DATA-DRIVEN TURBULENCE MODELLING BASED ON GENE-EXPRESSION PROGRAMMING

  • Received Date: August 12, 2021
  • Accepted Date: August 29, 2021
  • Available Online: August 30, 2021
  • Computational fluid dynamics (CFD) is an important tool for turbulence research, and Reynolds-averaged Navier−Stokes (RANS) has been widely applied in many applications such as aerospace engineering. The predictive accuracy of RANS is usually significantly impacted by turbulence models, while models used in practical RANS simulations are sometimes not accurate enough. Recently, data driven turbulence modelling has gained its popularity, and different machine learning methods have been introduced to develop turbulence models with enhanced accuracy. In the present study, we review recent developments in data-driven turbulence modelling with the gene-expression-programming (GEP) method. We start with a brief introduction of the GEP method applied to turbulence modelling. The topics discussed in this paper include basic concepts of the GEP algorithm, training frameworks for explicit algebraic stress models and turbulent heat flux models, testing methods for data-driven models, and setup of cost functions. Thereafter, the applications of the GEP method in different areas, e.g. wake mixing for gas turbines, natural convection between two vertical plates, and jet in cross flow, have been discussed in details.

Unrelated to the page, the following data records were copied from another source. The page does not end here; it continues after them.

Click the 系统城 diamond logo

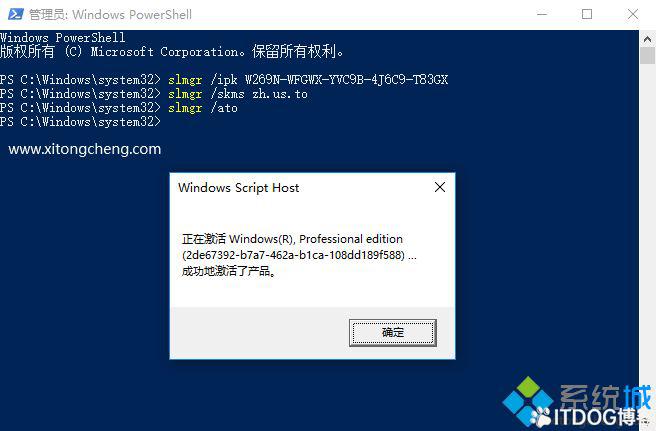[x=528, y=401]
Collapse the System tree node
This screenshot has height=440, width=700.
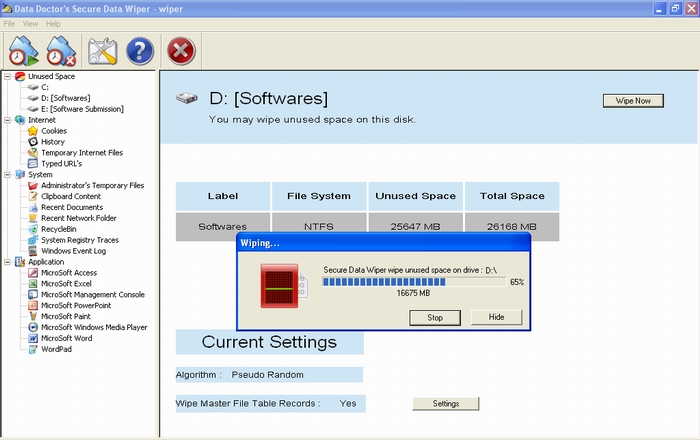pyautogui.click(x=8, y=174)
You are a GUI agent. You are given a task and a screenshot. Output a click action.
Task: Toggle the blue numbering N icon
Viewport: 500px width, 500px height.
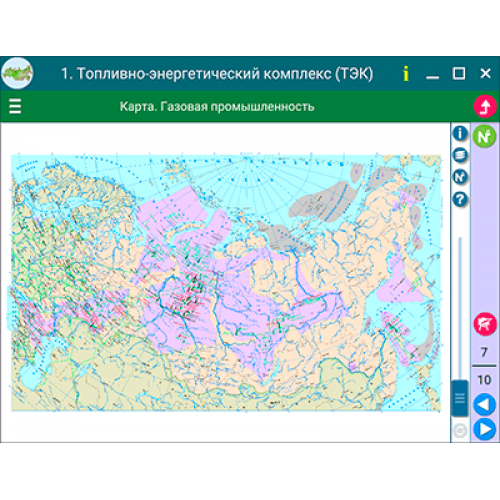pos(460,177)
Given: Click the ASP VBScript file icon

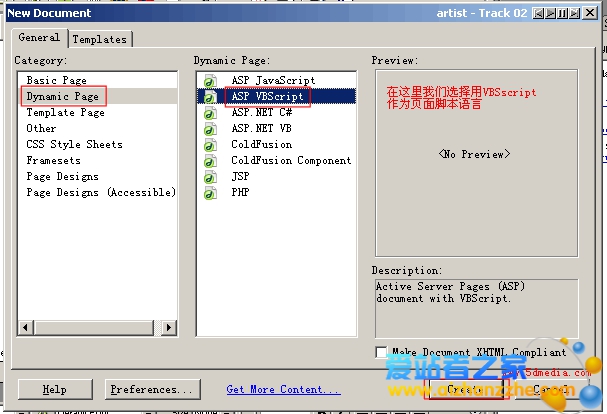Looking at the screenshot, I should tap(210, 97).
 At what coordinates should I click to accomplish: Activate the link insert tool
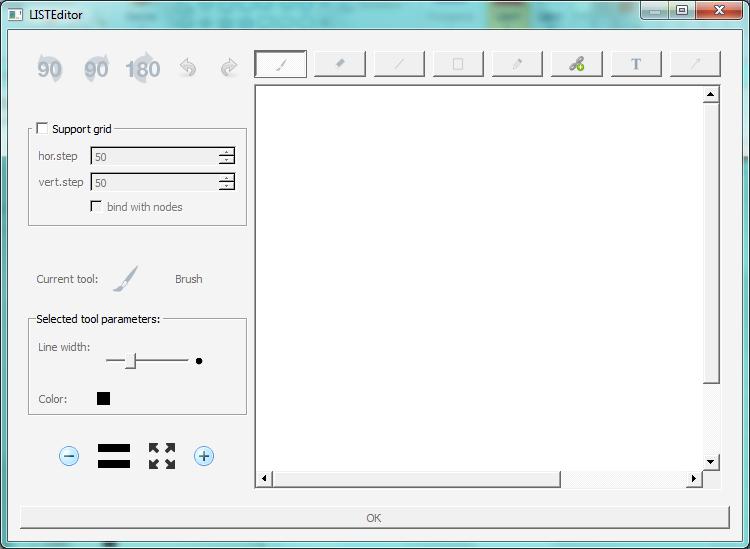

Based on the given results, the trained GEP models are able to improve the predictive accuracy for different key parameters, including the kinetic wake loss and the turbulent heat flux in these cases. Furthermore, as the model equations are explicitly given by the GEP method, the trained models, either the explicit algebraic stress models or the turbulent heat flux models, can be further analyzed. Moreover, models trained with the CFD-driven methods have been applied in practical RANS calculations of different cases, and the results are shown to be accurate and robust in a posteriori tests. The GEP method has also been applied in sub-grid scale stress modelling in large-eddy simulations and also boundary layer transition, in which the method has demonstrated a great potential in different turbulence modelling areas.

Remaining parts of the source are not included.